Karius Akan Lewati Masa Sulit

Seseorang dapat dihancurkan namun tak akan dapat dikalahkan. Saya rasa kalimat yang terdapat dalam novel The Old Man and the Sea karya Ernest Hemingway itu cocok untuk ditujukan kepada penjaga gawang Liverpool, Loris Karius, saat ini.

Karius baru saja menjalani pertandingan yang mungkin tak akan pernah terlupakan sepanjang hidupnya. Dua kesalahan yang dibuatnya di pertandingan itu telah memupuskan harapan banyak pendukung Liverpool untuk menyaksikan tim kesayangannya mengangkat kembali trofi Liga Champions.

Liverpool dikalahkan Real Madrid di babak final Liga Champions 2017/18.

Kesalahan pertama yang dilakukan Karius terjadi pada menit ke-50. Ia ceroboh dalam melempar bola tanpa melihat di sekitarnya ada pemain lawan. Seketika kecerobohan itu dihukum oleh Karim Benzema yang berhasil memotong bola lemparannya, hingga berbuah gol untuk Real Madrid.

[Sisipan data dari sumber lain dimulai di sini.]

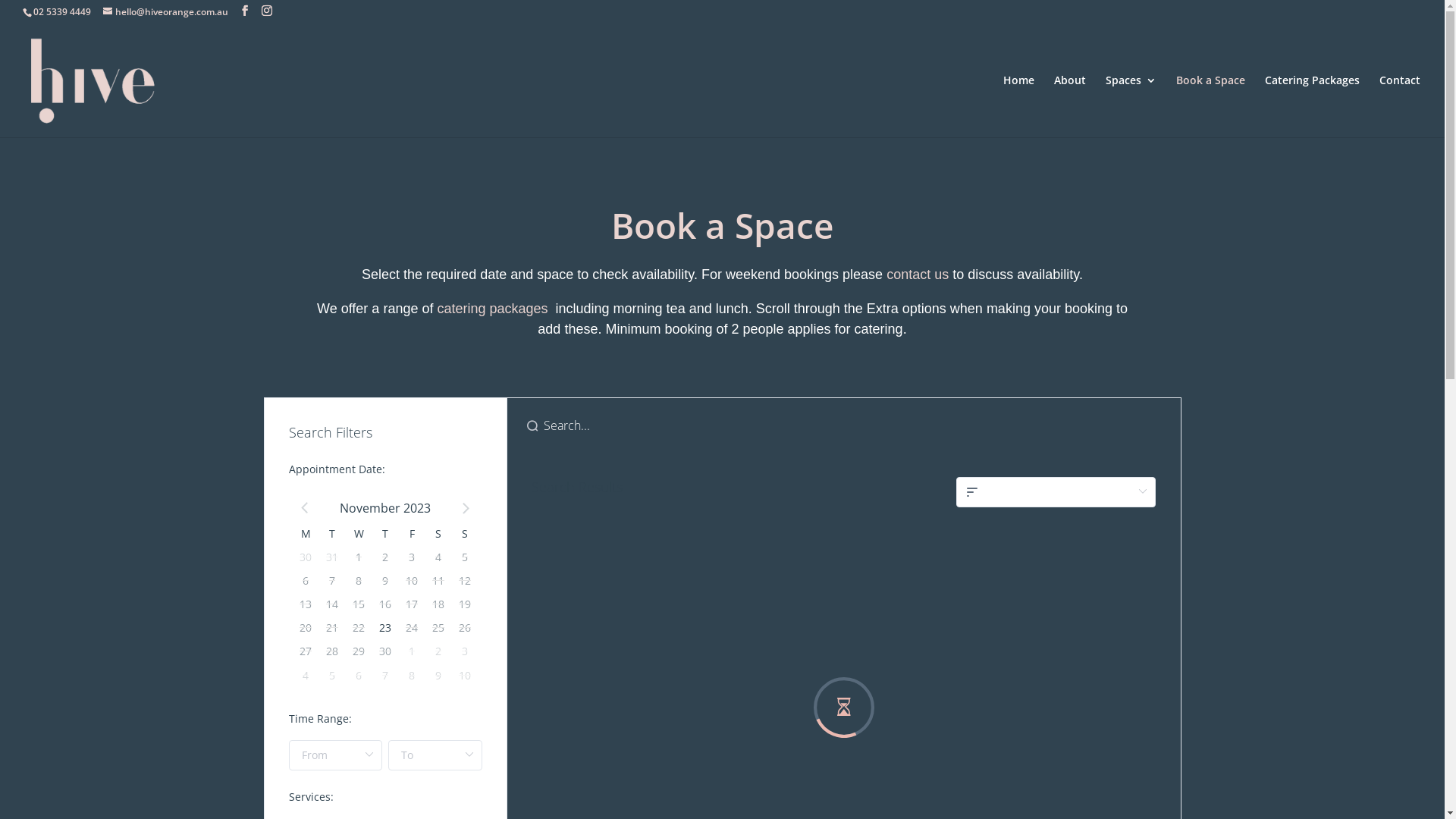
contact us Element type: text (917, 274)
Contact Element type: text (1399, 106)
02 5339 4449 Element type: text (62, 11)
Book a Space Element type: text (1210, 106)
Home Element type: text (1018, 106)
Catering Packages Element type: text (1311, 106)
About Element type: text (1069, 106)
catering packages Element type: text (491, 308)
hello@hiveorange.com.au Element type: text (165, 11)
Spaces Element type: text (1130, 106)
Given the description of an element on the screen output the (x, y) to click on. 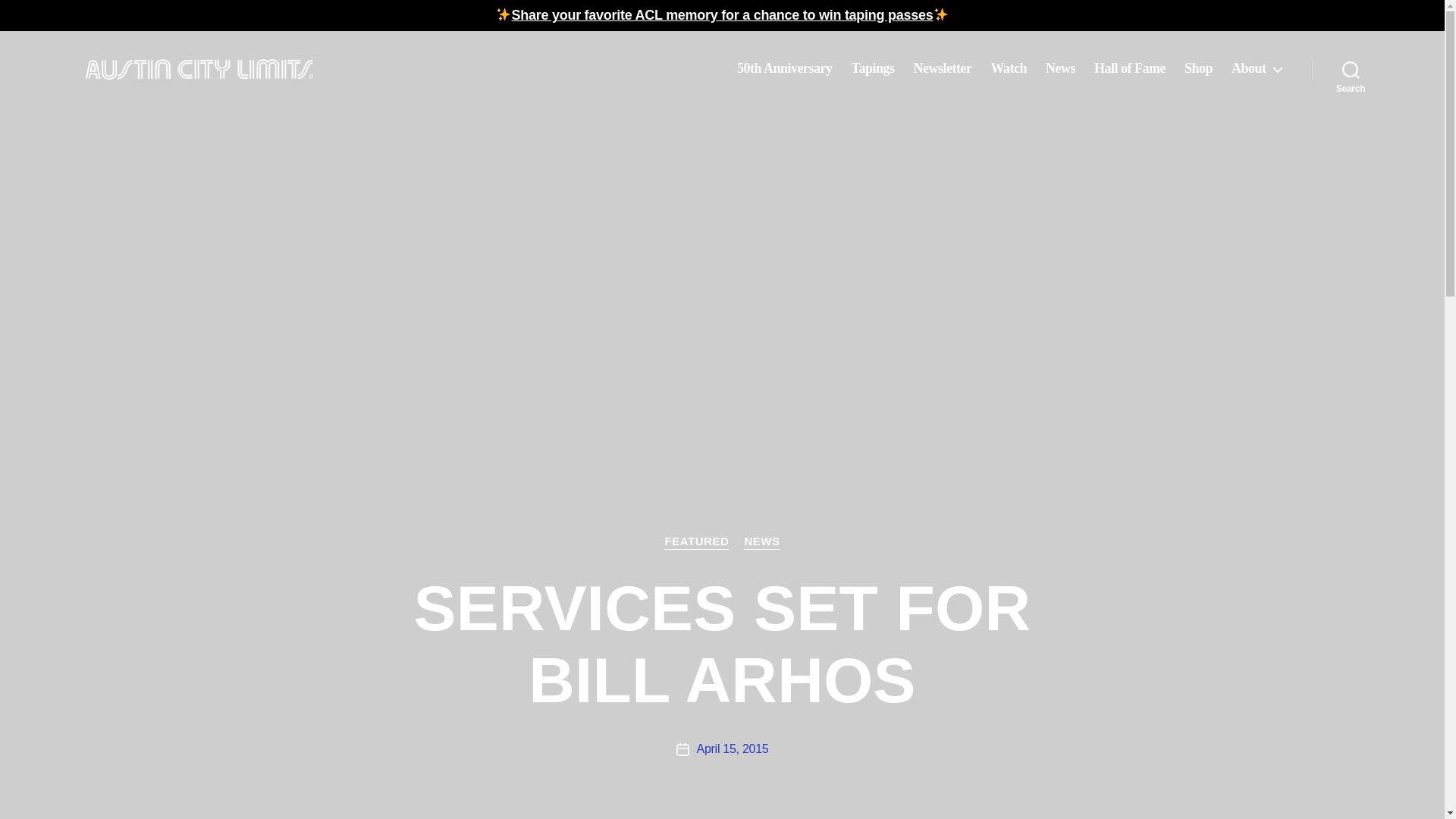
Tapings (873, 68)
Hall of Fame (1130, 68)
About (1256, 68)
Shop (1198, 68)
News (1060, 68)
FEATURED (696, 541)
Newsletter (941, 68)
Watch (1008, 68)
50th Anniversary (784, 68)
Search (1350, 68)
Given the description of an element on the screen output the (x, y) to click on. 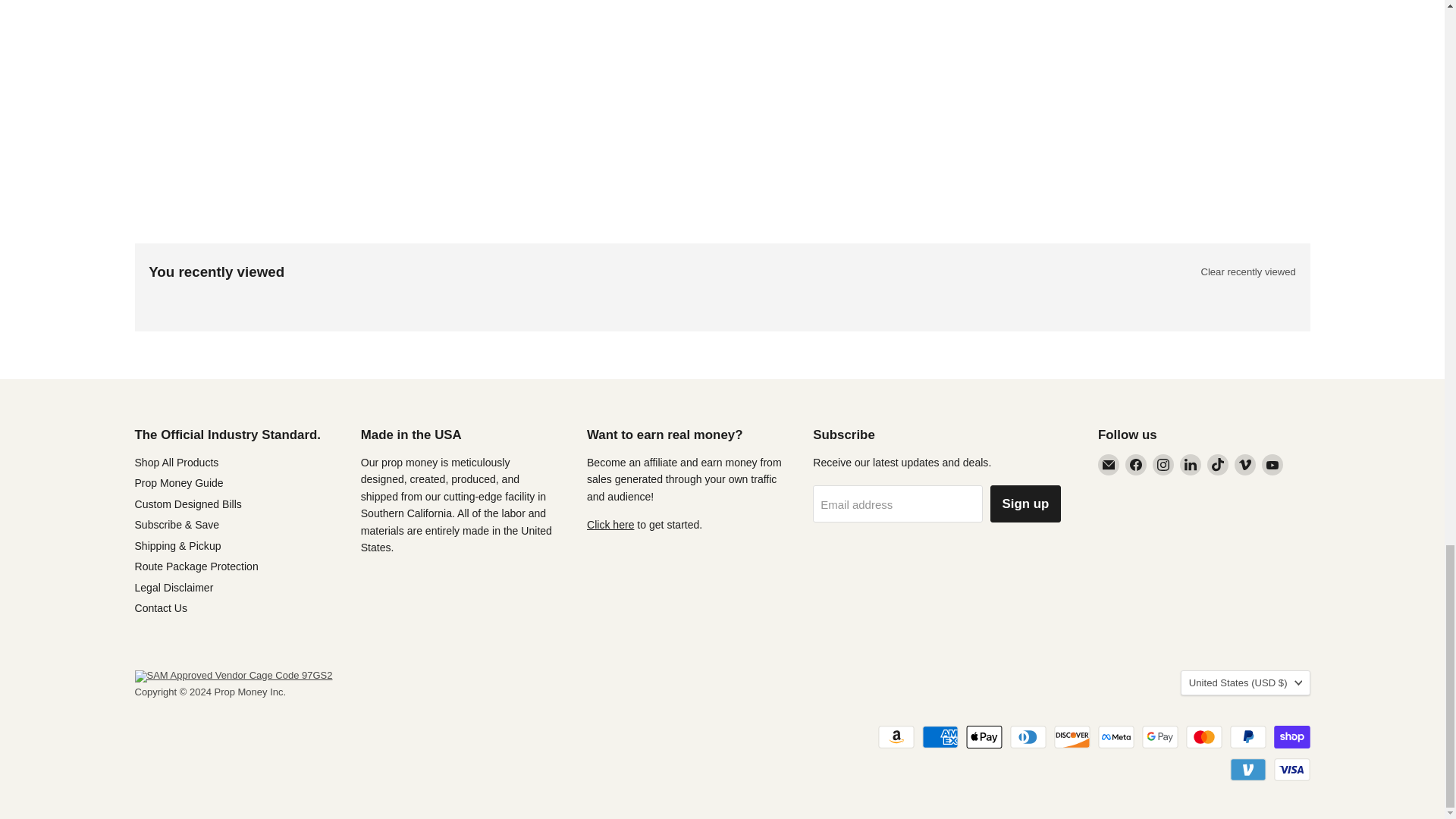
Instagram (1163, 464)
Facebook (1136, 464)
Email (1108, 464)
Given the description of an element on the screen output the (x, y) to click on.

Kesalahan kedua terjadi di menit ke-83. Tepisannya terhadap bola hasil tembakan Gareth Bale dari luar kotak penalti tak sempurna. Alih-alih berhasil diamankan, bola malah masuk ke gawang sendiri.

Usai pertandingan ia tak henti-henti menangis menyesalinya. “Kesalahanku telah membuat timku kalah di final,” katanya. “Aku minta maaf. Minta maaf kepada semua orang.”

Karius sedang menjalani salah satu masa paling kelam dalam karier sepakbolanya. Di usianya yang masih muda, pengalaman buruk itu bisa berdampak pada kondisi mentalnya. Hal ini seperti yang dikhawatirkan oleh jurnalis sepakbola, Sam Wallace.

“Karius tak henti-hentinya menangis dan meminta maaf kepada pendukung Liverpool. Harus hati-hati terhadap efek dari merasa bersalah yang berujung depresi seperti yang pernah dialami Robert Enke (kiper Hannover 96 yang bunuh diri karena depresi). Ini hanya sebuah permainan dalam olahraga. Dan kita semua pasti pernah melakukan kesalahan,” tulisnya melalui akun Twitter pribadinya.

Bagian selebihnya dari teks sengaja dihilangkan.